Problem requirements> Rewrite the records below with every "dropdown" changed to "drop-down" and everything else left unchanged.

Available records>
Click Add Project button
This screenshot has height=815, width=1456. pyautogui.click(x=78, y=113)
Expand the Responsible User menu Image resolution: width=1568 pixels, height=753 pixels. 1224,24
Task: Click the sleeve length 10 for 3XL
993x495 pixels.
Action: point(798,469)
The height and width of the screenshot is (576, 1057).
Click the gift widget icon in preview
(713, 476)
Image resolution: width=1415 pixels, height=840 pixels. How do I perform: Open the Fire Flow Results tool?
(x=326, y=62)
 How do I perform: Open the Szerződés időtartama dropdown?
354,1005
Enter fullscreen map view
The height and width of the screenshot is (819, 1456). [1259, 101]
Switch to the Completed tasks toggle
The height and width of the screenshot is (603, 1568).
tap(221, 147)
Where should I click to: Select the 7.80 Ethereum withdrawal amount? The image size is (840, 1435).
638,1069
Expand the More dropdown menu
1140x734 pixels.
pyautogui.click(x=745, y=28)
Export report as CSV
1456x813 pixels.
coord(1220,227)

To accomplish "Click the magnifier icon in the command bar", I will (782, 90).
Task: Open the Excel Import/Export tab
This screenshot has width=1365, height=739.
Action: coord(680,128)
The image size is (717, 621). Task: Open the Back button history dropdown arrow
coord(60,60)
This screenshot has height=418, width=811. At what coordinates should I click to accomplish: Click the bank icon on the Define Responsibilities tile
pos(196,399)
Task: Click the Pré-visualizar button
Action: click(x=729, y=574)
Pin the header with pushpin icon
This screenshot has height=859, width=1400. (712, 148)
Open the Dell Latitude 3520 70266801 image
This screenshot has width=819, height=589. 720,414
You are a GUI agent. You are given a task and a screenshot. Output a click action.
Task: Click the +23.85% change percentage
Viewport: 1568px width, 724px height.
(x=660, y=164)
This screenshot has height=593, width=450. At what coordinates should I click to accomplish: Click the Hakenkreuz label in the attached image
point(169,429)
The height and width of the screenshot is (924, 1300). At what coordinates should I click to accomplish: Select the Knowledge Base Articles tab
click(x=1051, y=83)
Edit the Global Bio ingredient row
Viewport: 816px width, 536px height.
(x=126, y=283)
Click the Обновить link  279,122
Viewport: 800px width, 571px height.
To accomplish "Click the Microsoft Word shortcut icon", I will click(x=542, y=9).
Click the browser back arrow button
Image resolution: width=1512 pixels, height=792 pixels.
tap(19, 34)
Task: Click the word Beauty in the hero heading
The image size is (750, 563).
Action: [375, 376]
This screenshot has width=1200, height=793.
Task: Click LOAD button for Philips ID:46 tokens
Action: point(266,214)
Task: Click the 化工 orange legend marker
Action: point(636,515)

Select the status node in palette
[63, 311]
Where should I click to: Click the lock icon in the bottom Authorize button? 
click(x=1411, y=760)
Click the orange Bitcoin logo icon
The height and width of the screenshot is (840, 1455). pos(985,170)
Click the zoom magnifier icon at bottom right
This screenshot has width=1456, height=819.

Answer for this exercise>
Click Add Project button
This screenshot has height=815, width=1456. pyautogui.click(x=78, y=113)
Expand the Responsible User menu Image resolution: width=1568 pixels, height=753 pixels. 1224,24
Task: Click the sleeve length 10 for 3XL
993x495 pixels.
Action: point(798,469)
The height and width of the screenshot is (576, 1057).
Click the gift widget icon in preview
(713, 476)
Image resolution: width=1415 pixels, height=840 pixels. How do I perform: Open the Fire Flow Results tool?
(x=326, y=62)
 How do I perform: Open the Szerződés időtartama drop-down?
354,1005
Enter fullscreen map view
The height and width of the screenshot is (819, 1456). [1259, 101]
Switch to the Completed tasks toggle
The height and width of the screenshot is (603, 1568).
tap(221, 147)
Where should I click to: Select the 7.80 Ethereum withdrawal amount? The image size is (840, 1435).
638,1069
Expand the More drop-down menu
1140x734 pixels.
pyautogui.click(x=745, y=28)
Export report as CSV
1456x813 pixels.
coord(1220,227)

To accomplish "Click the magnifier icon in the command bar", I will (782, 90).
Task: Open the Excel Import/Export tab
This screenshot has width=1365, height=739.
Action: coord(680,128)
The image size is (717, 621). Task: Open the Back button history drop-down arrow
coord(60,60)
This screenshot has height=418, width=811. At what coordinates should I click to accomplish: Click the bank icon on the Define Responsibilities tile
pos(196,399)
Task: Click the Pré-visualizar button
Action: click(x=729, y=574)
Pin the header with pushpin icon
This screenshot has height=859, width=1400. (712, 148)
Open the Dell Latitude 3520 70266801 image
This screenshot has width=819, height=589. 720,414
You are a GUI agent. You are given a task and a screenshot. Output a click action.
Task: Click the +23.85% change percentage
Viewport: 1568px width, 724px height.
(x=660, y=164)
This screenshot has height=593, width=450. At what coordinates should I click to accomplish: Click the Hakenkreuz label in the attached image
point(169,429)
The height and width of the screenshot is (924, 1300). At what coordinates should I click to accomplish: Select the Knowledge Base Articles tab
click(x=1051, y=83)
Edit the Global Bio ingredient row
Viewport: 816px width, 536px height.
(x=126, y=283)
Click the Обновить link  279,122
Viewport: 800px width, 571px height.
To accomplish "Click the Microsoft Word shortcut icon", I will click(x=542, y=9).
Click the browser back arrow button
Image resolution: width=1512 pixels, height=792 pixels.
tap(19, 34)
Task: Click the word Beauty in the hero heading
The image size is (750, 563).
Action: [375, 376]
This screenshot has width=1200, height=793.
Task: Click LOAD button for Philips ID:46 tokens
Action: point(266,214)
Task: Click the 化工 orange legend marker
Action: point(636,515)

Select the status node in palette
[63, 311]
Where should I click to: Click the lock icon in the bottom Authorize button? 
click(x=1411, y=760)
Click the orange Bitcoin logo icon
The height and width of the screenshot is (840, 1455). pos(985,170)
Click the zoom magnifier icon at bottom right
This screenshot has width=1456, height=819.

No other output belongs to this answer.